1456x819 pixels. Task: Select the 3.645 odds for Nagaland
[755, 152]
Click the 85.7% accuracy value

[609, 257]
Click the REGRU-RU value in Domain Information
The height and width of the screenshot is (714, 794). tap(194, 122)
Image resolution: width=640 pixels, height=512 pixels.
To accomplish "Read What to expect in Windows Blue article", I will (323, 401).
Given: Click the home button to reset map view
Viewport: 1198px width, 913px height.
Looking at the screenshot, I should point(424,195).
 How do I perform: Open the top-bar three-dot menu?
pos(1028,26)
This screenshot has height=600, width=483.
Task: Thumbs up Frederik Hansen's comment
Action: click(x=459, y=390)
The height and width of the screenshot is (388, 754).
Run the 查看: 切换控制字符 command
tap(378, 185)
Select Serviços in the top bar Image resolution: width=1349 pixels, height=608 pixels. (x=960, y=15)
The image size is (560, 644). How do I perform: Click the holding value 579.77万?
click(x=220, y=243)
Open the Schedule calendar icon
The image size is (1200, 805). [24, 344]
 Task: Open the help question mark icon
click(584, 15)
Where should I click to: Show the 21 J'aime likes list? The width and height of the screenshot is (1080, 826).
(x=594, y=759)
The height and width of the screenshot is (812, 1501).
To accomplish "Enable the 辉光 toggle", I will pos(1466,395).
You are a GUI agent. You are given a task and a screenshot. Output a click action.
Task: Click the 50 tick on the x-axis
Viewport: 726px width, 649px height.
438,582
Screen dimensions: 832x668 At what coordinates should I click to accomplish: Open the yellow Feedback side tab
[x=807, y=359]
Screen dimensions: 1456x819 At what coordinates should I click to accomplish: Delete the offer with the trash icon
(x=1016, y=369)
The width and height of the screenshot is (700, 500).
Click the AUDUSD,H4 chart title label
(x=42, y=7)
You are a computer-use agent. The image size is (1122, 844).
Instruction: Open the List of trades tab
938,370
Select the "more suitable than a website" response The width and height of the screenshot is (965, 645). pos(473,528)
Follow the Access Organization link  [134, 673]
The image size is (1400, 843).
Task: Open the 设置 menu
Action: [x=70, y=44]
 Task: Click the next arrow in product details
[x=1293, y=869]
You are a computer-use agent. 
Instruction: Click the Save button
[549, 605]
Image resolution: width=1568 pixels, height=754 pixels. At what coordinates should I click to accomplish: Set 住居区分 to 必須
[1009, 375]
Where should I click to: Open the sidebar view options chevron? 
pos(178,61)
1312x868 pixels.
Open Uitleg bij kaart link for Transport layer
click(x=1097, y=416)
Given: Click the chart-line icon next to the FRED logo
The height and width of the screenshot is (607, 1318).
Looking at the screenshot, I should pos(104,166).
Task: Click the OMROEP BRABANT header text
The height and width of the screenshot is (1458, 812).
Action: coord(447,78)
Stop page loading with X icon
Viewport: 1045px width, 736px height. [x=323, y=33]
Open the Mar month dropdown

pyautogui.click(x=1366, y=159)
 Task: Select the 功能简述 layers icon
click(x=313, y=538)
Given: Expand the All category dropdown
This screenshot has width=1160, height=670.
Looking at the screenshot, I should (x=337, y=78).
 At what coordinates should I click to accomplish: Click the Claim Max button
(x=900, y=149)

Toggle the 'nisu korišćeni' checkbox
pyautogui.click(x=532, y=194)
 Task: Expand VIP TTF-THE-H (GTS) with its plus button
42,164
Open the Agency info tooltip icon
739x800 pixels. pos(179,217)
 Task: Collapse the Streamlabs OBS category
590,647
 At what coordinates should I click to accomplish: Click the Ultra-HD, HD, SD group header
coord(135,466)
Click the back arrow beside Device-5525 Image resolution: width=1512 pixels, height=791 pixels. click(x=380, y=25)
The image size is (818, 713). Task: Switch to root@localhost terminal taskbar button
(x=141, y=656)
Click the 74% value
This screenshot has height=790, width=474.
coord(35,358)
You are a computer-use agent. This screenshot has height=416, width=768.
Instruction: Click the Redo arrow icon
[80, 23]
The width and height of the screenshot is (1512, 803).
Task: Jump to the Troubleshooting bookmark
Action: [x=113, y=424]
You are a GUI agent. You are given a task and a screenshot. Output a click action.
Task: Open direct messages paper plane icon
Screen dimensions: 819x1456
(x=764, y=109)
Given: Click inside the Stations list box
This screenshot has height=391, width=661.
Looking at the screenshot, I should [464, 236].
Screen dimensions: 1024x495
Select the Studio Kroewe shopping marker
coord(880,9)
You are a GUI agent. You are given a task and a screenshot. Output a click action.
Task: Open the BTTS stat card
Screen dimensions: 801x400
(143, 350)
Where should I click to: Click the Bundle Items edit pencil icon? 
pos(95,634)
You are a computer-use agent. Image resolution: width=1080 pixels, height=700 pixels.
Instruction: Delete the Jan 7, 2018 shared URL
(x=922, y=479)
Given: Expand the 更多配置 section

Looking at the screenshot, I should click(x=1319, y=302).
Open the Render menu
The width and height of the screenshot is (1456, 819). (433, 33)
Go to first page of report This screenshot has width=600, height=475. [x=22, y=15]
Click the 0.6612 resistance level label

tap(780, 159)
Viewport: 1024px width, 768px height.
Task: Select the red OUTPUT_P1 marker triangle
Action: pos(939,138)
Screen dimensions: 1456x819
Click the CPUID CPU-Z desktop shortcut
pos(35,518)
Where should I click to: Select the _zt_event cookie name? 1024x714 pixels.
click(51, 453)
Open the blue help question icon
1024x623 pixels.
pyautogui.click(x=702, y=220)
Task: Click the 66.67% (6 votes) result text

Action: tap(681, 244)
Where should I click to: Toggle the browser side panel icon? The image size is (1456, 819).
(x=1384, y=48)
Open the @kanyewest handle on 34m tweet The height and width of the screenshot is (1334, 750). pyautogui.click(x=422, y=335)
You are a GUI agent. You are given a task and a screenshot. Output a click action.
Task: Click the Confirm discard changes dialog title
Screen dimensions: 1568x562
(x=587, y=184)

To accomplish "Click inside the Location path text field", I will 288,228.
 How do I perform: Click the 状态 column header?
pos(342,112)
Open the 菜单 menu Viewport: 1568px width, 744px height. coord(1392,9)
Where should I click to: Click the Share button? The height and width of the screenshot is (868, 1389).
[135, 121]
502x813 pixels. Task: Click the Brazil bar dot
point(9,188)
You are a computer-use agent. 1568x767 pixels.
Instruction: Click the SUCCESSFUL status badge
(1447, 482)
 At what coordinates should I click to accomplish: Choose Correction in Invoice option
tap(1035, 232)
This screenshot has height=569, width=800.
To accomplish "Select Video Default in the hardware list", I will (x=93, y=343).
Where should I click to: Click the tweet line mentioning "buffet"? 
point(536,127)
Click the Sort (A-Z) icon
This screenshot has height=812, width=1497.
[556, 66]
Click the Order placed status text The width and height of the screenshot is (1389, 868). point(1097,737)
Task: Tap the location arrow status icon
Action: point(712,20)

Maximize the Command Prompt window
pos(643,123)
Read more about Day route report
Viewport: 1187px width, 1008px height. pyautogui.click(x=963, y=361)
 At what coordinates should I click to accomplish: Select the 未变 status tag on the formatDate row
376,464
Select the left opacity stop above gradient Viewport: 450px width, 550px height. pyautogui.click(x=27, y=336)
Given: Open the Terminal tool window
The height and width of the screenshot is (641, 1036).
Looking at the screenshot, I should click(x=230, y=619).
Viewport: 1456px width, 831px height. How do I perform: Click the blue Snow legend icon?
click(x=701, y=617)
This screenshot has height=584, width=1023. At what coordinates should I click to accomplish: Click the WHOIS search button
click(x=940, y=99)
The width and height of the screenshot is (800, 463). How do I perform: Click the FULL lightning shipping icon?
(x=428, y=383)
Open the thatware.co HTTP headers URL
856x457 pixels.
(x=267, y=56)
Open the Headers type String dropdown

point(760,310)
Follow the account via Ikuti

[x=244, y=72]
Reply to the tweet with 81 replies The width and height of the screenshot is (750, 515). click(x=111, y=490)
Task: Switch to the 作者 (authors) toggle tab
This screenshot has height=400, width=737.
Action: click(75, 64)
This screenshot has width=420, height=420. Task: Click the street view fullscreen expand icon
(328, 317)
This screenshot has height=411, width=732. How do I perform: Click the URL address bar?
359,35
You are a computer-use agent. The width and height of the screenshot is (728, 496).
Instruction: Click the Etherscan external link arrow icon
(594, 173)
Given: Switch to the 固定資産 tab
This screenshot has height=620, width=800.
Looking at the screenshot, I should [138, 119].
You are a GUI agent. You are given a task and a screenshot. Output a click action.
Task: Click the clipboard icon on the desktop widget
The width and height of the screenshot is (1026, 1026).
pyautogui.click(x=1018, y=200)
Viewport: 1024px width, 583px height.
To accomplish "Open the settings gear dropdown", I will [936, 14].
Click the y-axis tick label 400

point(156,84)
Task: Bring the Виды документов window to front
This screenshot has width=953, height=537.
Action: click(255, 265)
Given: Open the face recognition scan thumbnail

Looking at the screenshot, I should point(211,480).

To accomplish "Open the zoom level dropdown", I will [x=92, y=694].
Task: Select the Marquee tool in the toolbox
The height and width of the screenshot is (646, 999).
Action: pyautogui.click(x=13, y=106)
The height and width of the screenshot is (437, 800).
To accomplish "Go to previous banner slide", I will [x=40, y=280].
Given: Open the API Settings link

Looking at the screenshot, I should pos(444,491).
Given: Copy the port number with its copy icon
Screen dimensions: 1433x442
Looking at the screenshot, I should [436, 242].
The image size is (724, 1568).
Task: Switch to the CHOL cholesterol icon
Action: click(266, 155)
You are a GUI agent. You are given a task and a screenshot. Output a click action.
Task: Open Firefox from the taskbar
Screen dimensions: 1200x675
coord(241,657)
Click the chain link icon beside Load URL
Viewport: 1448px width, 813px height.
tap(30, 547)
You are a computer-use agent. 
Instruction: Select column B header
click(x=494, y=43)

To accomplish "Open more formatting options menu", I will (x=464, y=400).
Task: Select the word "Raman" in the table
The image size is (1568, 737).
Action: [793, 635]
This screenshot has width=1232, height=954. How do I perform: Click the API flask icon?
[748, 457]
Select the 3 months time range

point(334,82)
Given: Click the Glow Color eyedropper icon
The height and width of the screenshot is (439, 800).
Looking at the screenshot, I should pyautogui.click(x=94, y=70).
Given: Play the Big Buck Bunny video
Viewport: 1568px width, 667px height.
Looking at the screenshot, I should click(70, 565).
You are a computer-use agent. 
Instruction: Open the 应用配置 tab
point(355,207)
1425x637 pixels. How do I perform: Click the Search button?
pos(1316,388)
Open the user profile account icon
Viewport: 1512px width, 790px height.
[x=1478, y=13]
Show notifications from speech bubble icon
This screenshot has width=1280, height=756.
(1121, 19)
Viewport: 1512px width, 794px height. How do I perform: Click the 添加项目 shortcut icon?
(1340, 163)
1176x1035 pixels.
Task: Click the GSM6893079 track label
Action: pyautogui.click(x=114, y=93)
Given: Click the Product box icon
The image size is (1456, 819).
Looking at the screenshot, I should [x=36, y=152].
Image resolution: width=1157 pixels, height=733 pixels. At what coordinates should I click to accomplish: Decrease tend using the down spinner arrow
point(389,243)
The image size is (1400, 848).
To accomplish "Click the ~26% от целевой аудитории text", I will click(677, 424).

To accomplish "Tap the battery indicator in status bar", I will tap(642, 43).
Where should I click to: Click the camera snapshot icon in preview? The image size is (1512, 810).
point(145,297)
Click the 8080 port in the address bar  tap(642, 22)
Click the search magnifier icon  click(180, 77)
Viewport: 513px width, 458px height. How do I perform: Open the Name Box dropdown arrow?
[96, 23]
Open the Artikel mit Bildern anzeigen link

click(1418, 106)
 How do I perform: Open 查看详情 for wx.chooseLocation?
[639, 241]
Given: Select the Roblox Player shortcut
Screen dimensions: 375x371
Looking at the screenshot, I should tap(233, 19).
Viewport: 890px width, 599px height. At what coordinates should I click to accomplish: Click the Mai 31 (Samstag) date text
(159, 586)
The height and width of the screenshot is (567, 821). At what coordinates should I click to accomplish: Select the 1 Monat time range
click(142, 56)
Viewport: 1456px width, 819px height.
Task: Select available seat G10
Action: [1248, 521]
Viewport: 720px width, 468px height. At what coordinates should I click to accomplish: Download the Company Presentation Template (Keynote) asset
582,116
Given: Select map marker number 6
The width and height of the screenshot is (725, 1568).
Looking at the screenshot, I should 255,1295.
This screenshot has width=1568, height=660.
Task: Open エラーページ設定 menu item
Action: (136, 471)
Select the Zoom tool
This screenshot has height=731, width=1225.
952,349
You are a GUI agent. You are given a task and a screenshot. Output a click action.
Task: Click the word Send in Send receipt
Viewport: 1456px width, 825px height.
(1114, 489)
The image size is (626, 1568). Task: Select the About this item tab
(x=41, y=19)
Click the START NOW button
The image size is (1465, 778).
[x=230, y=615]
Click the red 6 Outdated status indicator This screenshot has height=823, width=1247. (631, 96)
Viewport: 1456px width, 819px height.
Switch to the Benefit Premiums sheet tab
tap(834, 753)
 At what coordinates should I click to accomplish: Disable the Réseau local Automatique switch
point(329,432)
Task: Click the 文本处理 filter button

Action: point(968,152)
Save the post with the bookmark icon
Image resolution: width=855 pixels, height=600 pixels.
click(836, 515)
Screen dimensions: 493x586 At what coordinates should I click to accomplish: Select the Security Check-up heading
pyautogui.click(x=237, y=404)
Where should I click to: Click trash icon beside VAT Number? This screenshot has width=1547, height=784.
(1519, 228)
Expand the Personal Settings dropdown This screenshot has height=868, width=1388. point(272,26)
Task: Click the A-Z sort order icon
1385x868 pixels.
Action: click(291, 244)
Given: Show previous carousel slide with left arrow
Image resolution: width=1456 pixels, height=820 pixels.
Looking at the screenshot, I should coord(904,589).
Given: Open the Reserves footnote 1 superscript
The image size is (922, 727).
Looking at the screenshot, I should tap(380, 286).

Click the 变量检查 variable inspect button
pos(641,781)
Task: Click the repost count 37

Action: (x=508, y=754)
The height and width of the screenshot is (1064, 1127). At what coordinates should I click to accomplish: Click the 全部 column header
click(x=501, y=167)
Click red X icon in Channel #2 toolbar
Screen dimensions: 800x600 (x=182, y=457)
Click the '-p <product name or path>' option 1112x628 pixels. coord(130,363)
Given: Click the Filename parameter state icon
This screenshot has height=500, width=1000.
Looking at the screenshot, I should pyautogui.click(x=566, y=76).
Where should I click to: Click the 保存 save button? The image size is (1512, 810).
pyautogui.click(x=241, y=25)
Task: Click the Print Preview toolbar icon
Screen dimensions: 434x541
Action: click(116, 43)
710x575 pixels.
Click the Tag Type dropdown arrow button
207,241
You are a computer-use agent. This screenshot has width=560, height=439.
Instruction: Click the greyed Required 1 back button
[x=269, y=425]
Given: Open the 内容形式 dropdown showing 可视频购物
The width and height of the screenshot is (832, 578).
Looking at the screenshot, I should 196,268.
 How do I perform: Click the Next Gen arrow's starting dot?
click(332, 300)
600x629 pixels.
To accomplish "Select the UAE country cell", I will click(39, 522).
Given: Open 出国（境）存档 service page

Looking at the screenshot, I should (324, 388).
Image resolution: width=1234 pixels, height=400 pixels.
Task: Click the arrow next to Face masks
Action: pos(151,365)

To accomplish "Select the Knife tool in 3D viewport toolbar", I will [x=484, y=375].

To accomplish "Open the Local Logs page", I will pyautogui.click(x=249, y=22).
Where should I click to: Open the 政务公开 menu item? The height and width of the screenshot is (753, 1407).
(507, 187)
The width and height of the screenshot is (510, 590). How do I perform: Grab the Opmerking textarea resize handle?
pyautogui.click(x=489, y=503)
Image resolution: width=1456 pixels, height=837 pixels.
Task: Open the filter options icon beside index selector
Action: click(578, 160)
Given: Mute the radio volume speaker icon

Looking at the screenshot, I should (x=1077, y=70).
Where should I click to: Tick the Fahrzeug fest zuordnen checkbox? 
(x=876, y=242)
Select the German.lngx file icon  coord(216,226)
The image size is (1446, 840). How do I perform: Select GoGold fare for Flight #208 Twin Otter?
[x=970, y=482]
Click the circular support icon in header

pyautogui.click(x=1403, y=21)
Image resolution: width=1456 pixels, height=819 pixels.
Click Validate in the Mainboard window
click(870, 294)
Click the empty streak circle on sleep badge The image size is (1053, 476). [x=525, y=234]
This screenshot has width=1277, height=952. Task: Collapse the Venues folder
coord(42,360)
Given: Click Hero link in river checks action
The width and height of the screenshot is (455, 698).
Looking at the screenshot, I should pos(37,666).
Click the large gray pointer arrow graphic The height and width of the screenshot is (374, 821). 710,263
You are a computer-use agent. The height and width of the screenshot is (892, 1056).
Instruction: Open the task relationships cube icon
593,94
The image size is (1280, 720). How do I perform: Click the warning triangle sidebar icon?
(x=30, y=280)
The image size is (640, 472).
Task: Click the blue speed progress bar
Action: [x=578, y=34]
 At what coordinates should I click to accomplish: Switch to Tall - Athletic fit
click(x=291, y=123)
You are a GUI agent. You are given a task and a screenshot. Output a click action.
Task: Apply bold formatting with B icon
------------------------------
- _SHORT TASK_
Please collect every line in the items above that contains the string "sidebar". Treat uppercase and lowercase as different.

- _TASK ANSWER_
Where should I click to: Open the sidebar view options chevron? 
The image size is (1280, 720). How do I perform: Click the warning triangle sidebar icon?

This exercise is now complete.